### ASSIGNMENT
What is needed is an exact repetition of the lines below, from the first one through the one holding "This screenshot has height=489, width=685.", with no pictures and nothing else.
RECORDS SHOWN START
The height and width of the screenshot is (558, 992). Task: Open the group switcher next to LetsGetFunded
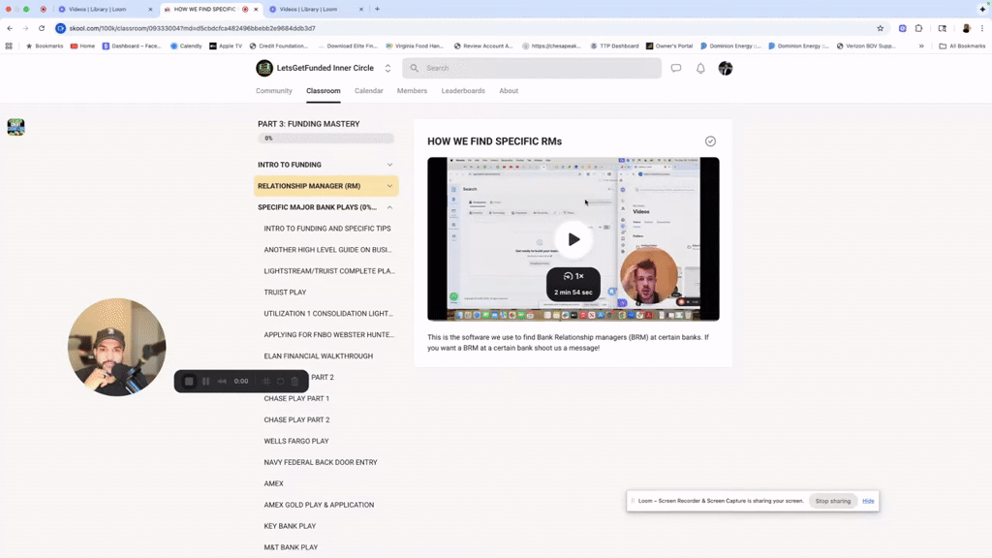tap(388, 69)
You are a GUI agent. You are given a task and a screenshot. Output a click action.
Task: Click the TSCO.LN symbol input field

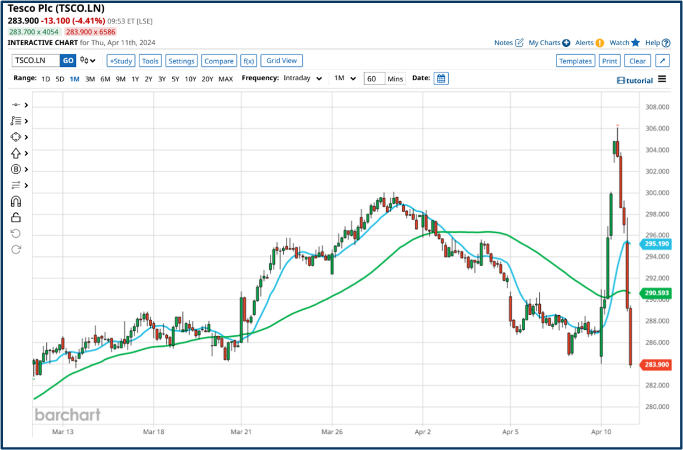pos(36,61)
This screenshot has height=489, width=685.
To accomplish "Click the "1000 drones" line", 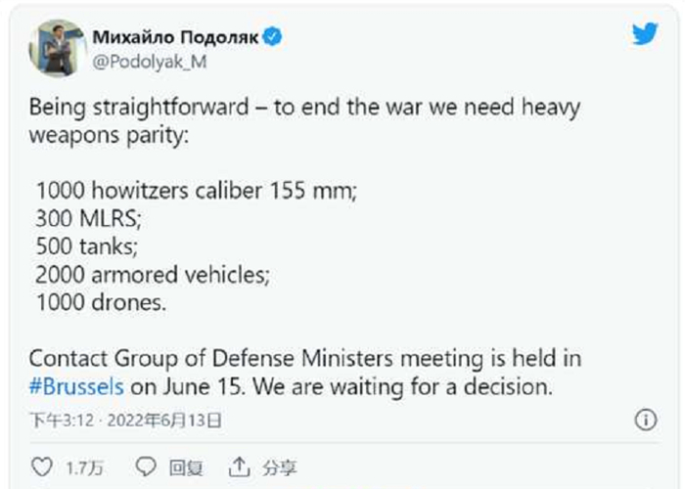I will point(101,302).
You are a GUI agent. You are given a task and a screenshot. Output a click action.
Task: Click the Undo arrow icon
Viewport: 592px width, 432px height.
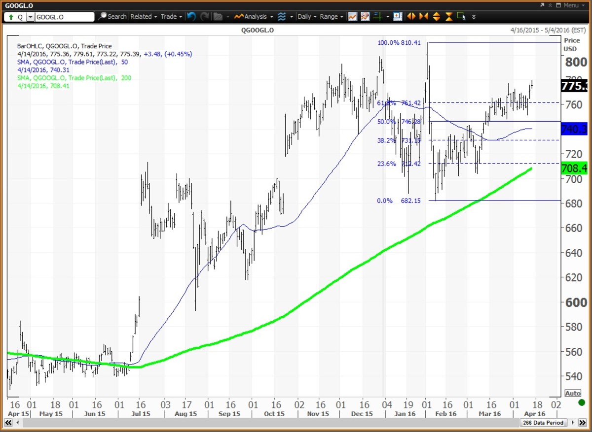tap(191, 16)
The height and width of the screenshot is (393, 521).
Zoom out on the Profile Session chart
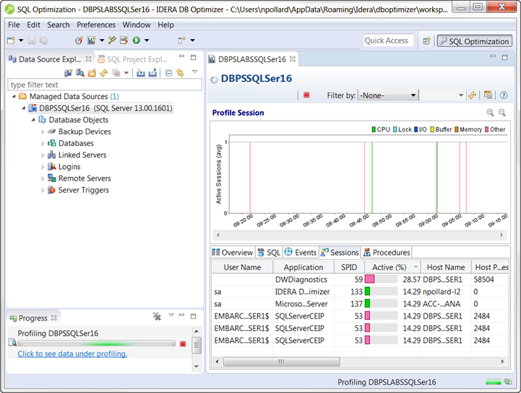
RECORDS SHOWN END
### ANSWER BOX
The height and width of the screenshot is (558, 992). Task: Open the group switcher next to LetsGetFunded
tap(388, 69)
You are a GUI agent. You are given a task and a screenshot. Output a click action.
Task: Click the TSCO.LN symbol input field

pos(36,61)
This screenshot has height=489, width=685.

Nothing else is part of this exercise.